--- What you should do ---
Copy only the lines from the one with "Любань (64, 1194)" through the end of the records, exactly as they stand. No pictures belong in the copy.

--- Data for this task ---
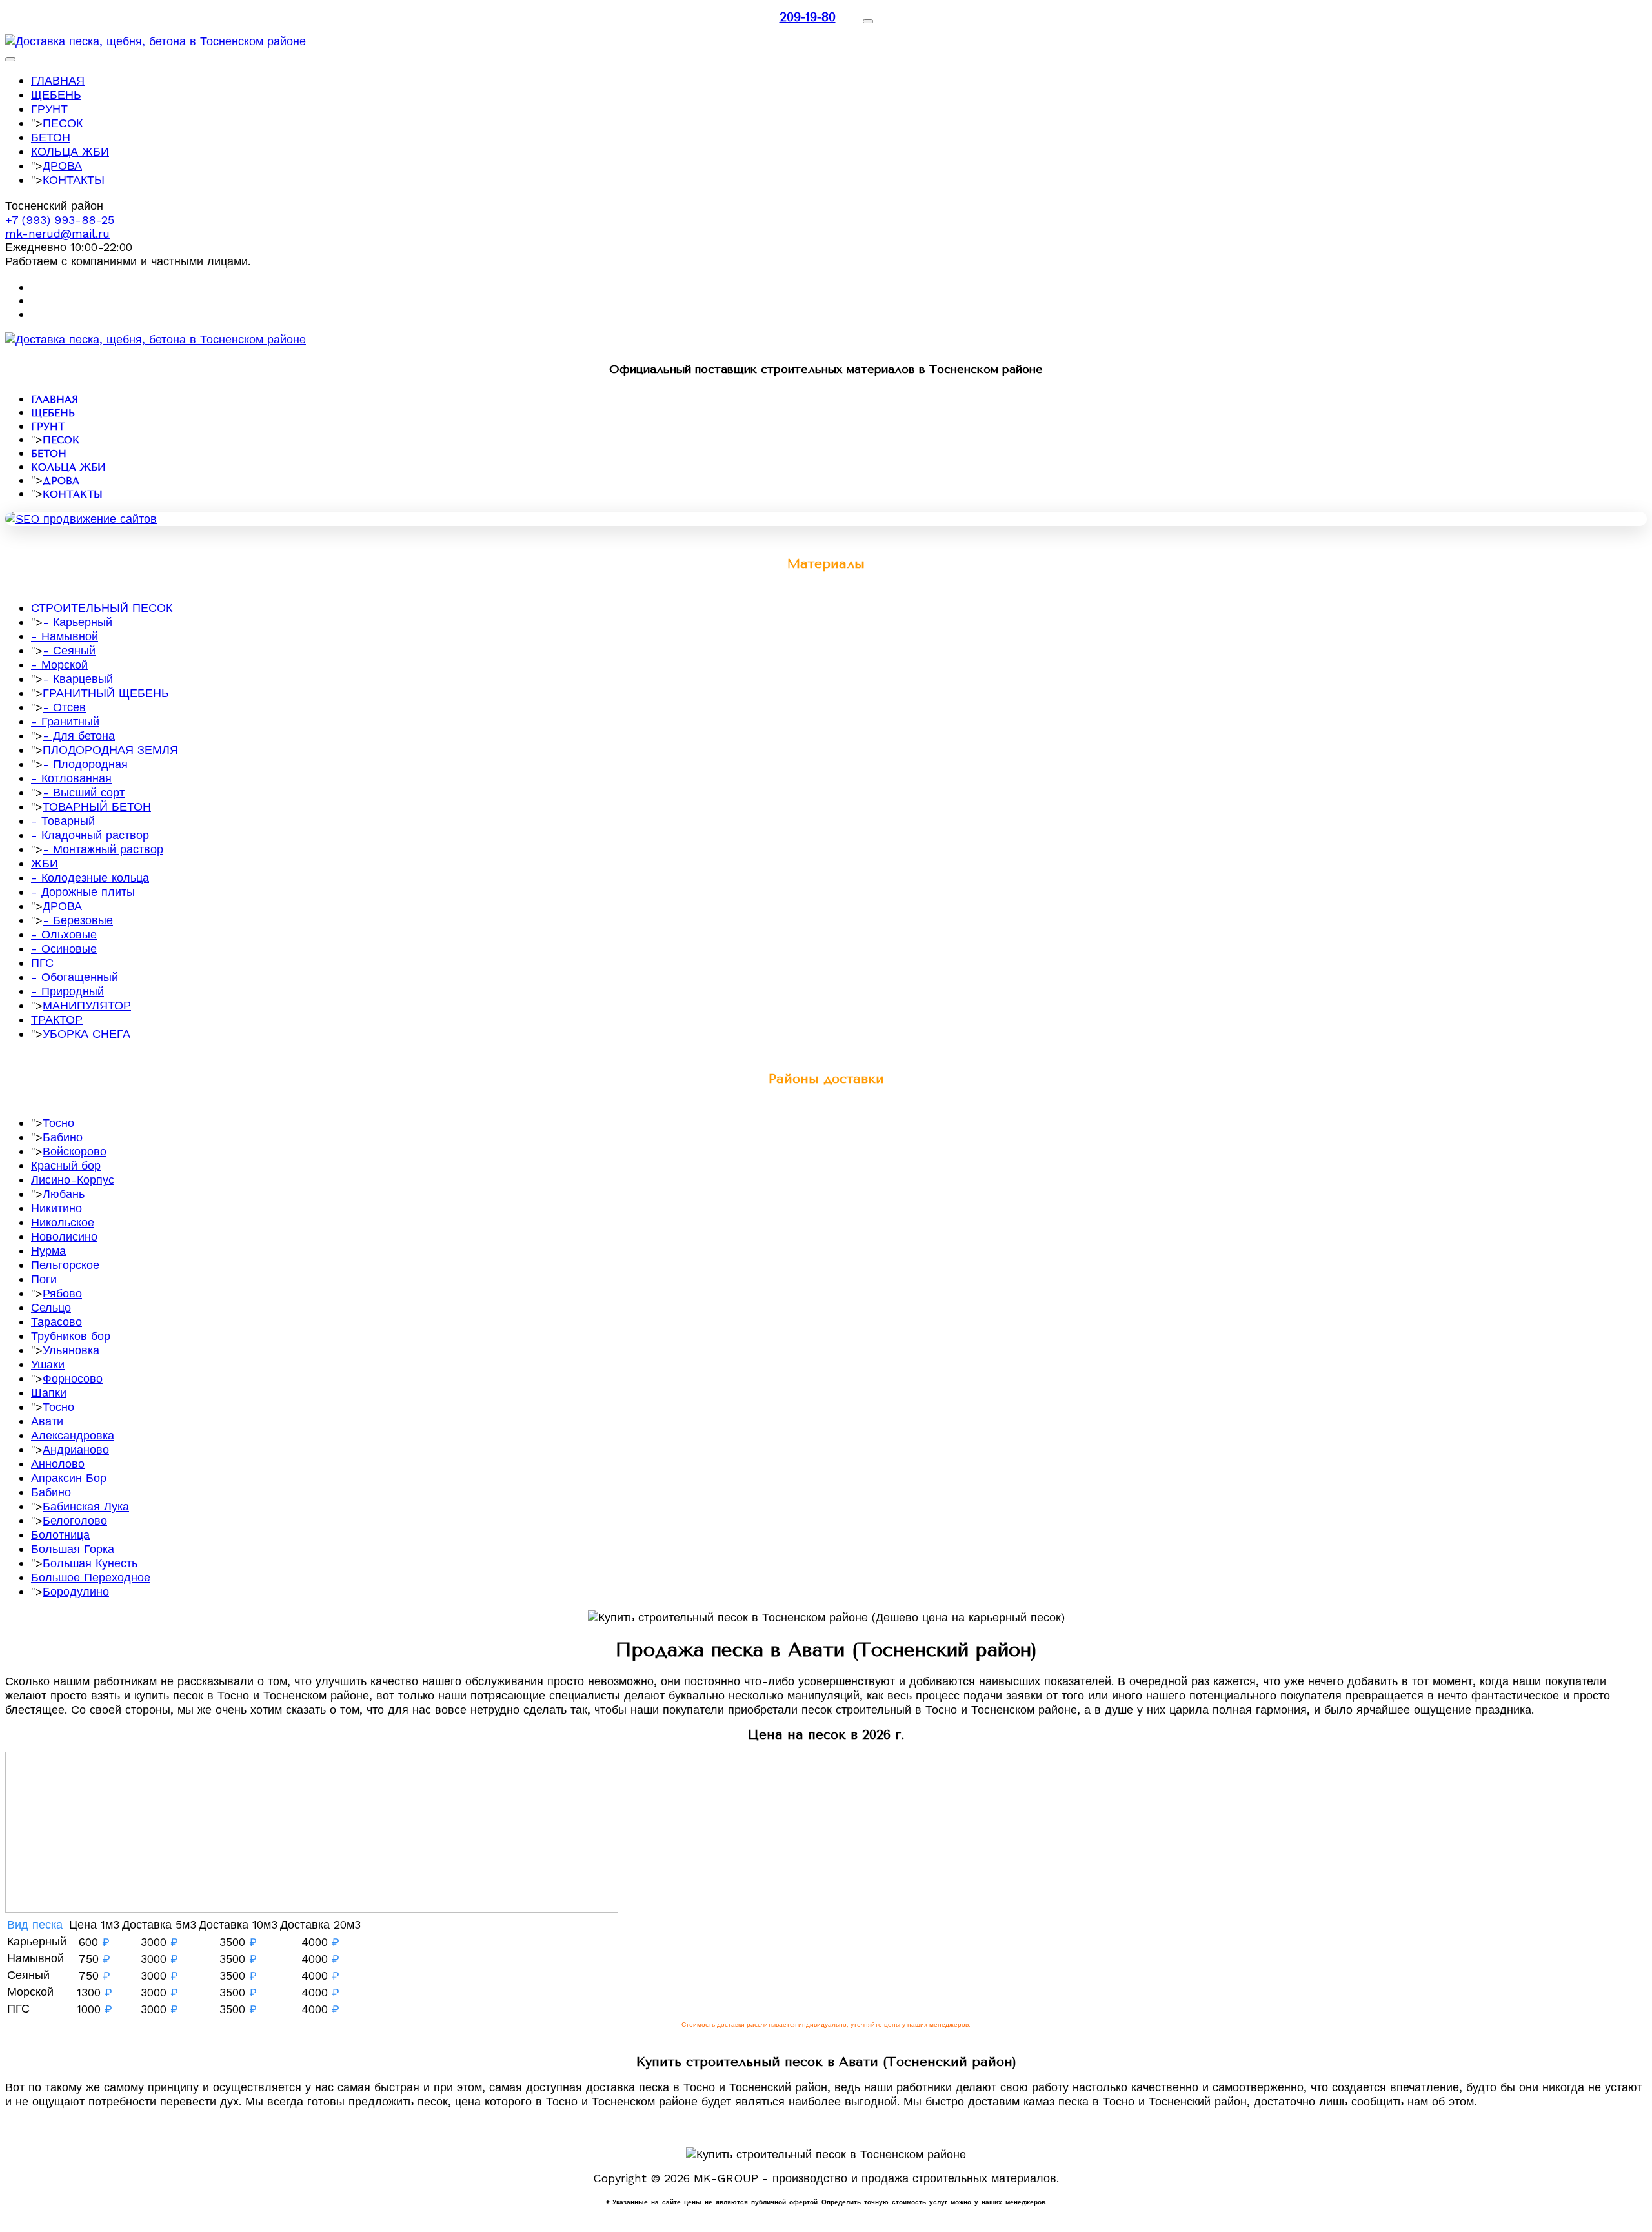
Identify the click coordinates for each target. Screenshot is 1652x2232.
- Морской (59, 664)
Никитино (56, 1208)
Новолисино (64, 1236)
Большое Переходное (90, 1577)
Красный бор (66, 1165)
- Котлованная (71, 778)
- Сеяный (69, 650)
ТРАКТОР (57, 1019)
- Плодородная (85, 764)
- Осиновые (64, 948)
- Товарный (63, 820)
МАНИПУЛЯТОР (87, 1005)
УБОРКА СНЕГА (86, 1033)
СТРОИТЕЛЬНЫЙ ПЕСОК (101, 607)
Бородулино (76, 1591)
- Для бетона (79, 735)
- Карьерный (77, 622)
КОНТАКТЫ (74, 180)
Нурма (48, 1250)
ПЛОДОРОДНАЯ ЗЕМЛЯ (110, 749)
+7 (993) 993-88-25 (59, 220)
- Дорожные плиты (83, 891)
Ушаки (48, 1364)
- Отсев (64, 707)
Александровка (72, 1435)
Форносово (73, 1378)
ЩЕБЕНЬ (56, 94)
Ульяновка (71, 1350)
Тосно (58, 1123)
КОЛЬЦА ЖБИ (70, 151)
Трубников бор (70, 1336)
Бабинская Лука (86, 1506)
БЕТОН (50, 137)
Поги (44, 1279)
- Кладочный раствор (90, 835)
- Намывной (64, 636)
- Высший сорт (84, 792)
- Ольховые (64, 934)
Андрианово (76, 1449)
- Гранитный (65, 721)
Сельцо (51, 1307)
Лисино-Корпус (72, 1179)
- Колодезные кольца (90, 877)
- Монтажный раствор (103, 849)
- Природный (67, 991)
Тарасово (56, 1321)
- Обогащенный (74, 977)
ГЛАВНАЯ (58, 80)
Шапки (48, 1392)
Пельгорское (65, 1265)
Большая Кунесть (90, 1563)
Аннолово (58, 1463)
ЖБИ (44, 863)
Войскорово (74, 1151)
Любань (64, 1194)
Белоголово (75, 1520)
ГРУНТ (49, 109)
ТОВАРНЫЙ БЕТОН (97, 806)
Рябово (62, 1293)
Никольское (62, 1222)
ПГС (42, 962)
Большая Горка (72, 1549)
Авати (47, 1421)
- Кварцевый (78, 678)
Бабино (63, 1137)
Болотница (60, 1534)
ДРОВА (62, 165)
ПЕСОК (63, 123)
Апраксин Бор (68, 1478)
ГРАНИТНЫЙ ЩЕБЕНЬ (106, 693)
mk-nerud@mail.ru (57, 233)
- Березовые (78, 920)
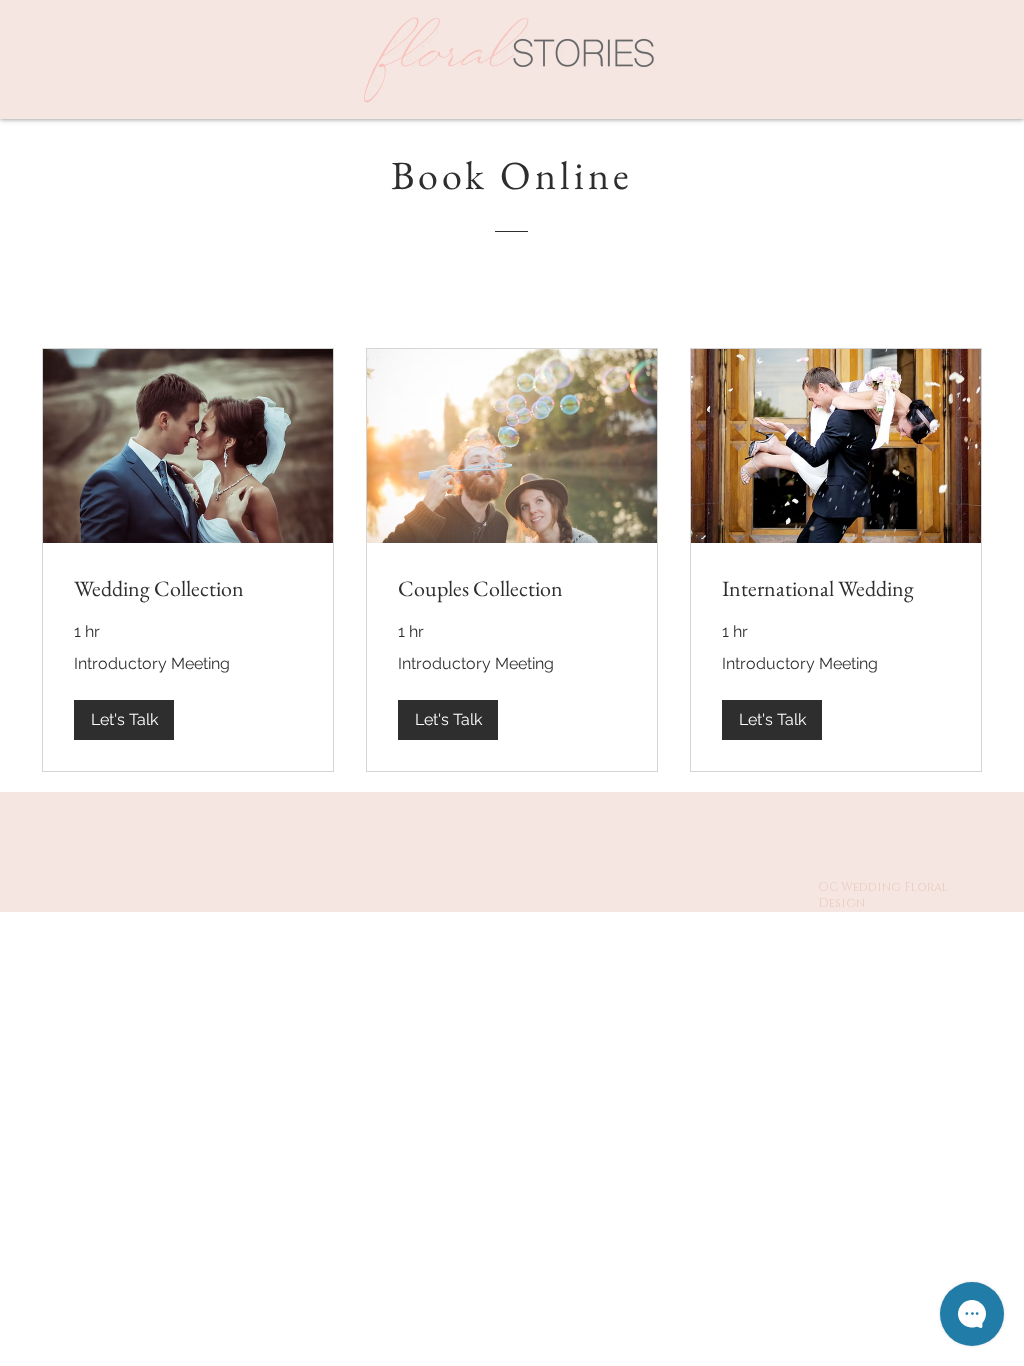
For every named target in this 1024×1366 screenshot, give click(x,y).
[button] (124, 720)
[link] (188, 588)
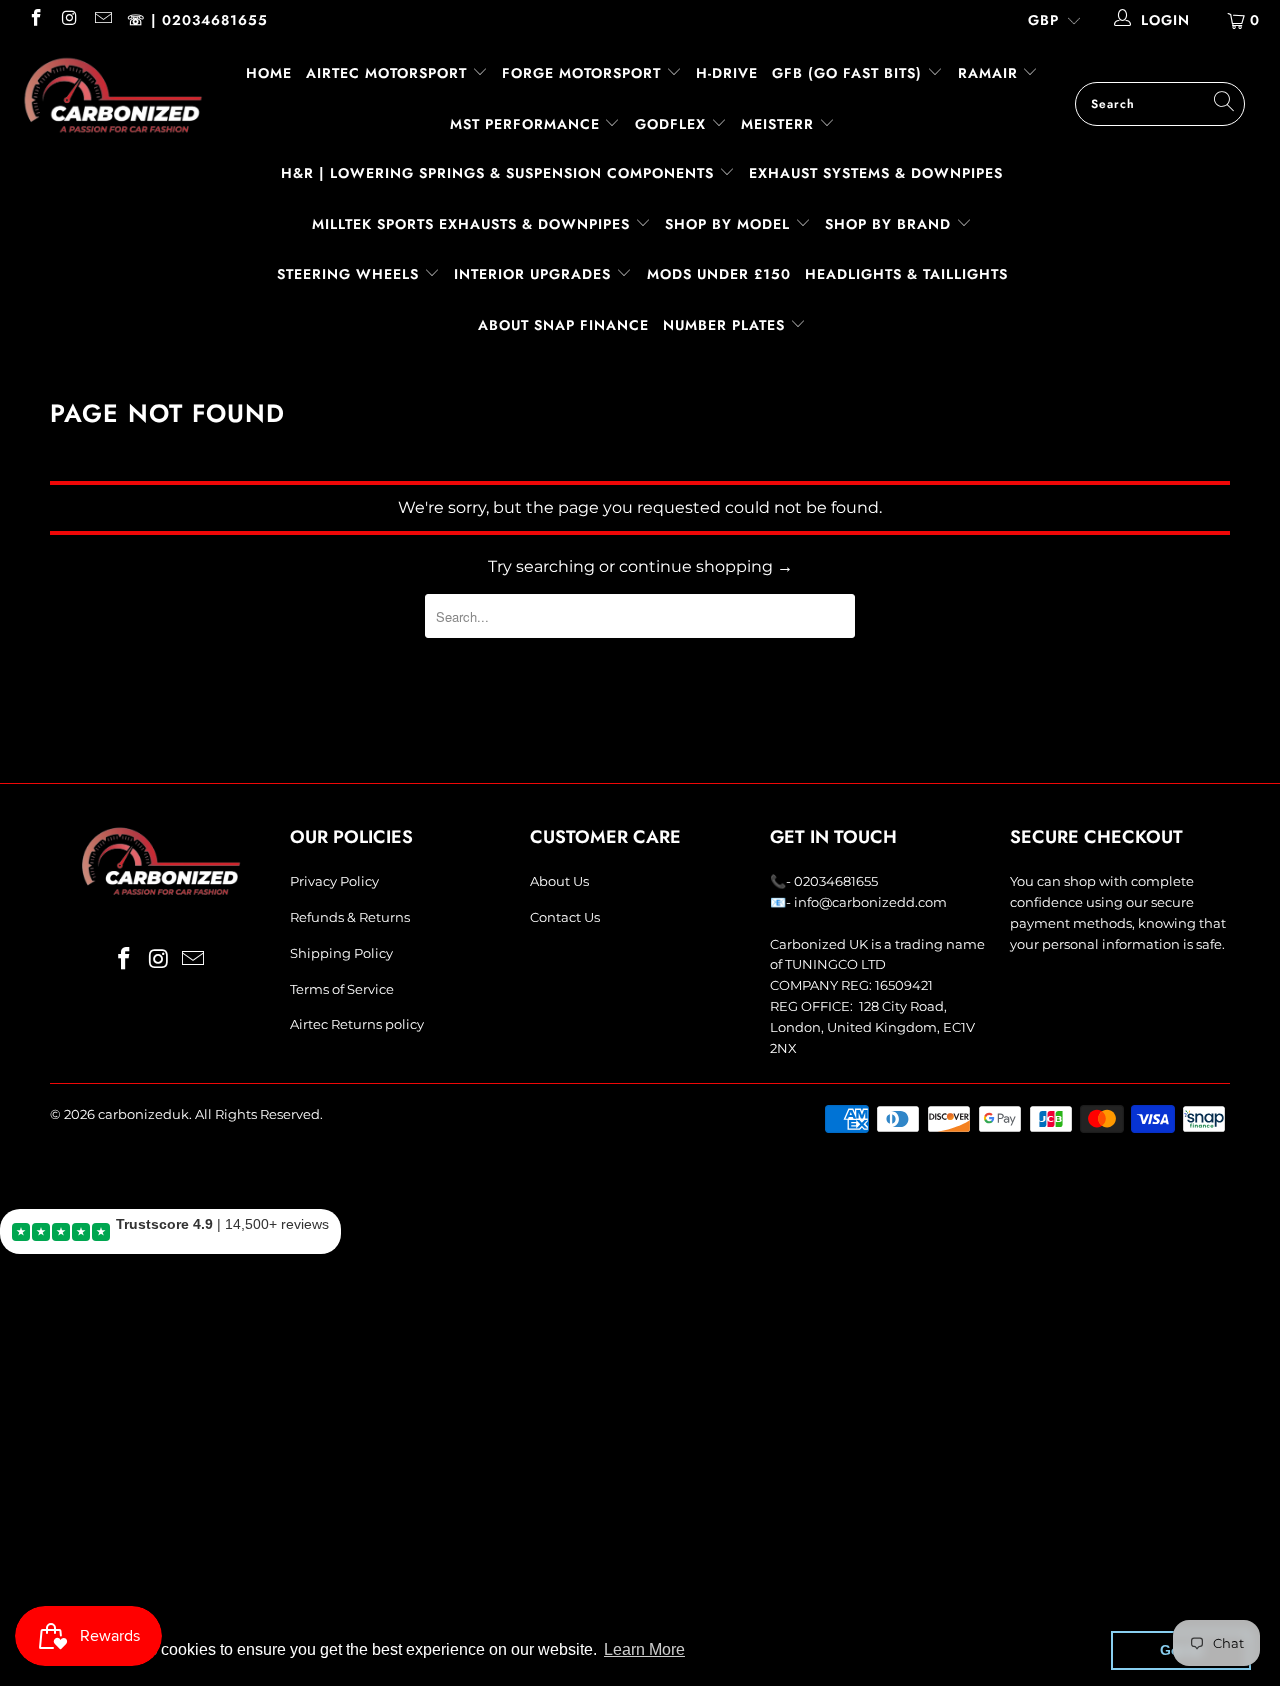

--- Exercise solution ---
Любань (64, 1194)
Белоголово (75, 1520)
ГРУНТ (49, 109)
ТОВАРНЫЙ БЕТОН (97, 806)
Рябово (62, 1293)
Никольское (62, 1222)
ПГС (42, 962)
Большая Горка (72, 1549)
Авати (47, 1421)
- Кварцевый (78, 678)
Бабино (63, 1137)
Болотница (60, 1534)
ДРОВА (62, 165)
ПЕСОК (63, 123)
Апраксин Бор (68, 1478)
ГРАНИТНЫЙ ЩЕБЕНЬ (106, 693)
mk-nerud@mail.ru (57, 233)
- Березовые (78, 920)
For every named target in this 1024×1366 screenshot, give click(x,y).
[button] (124, 720)
[link] (188, 588)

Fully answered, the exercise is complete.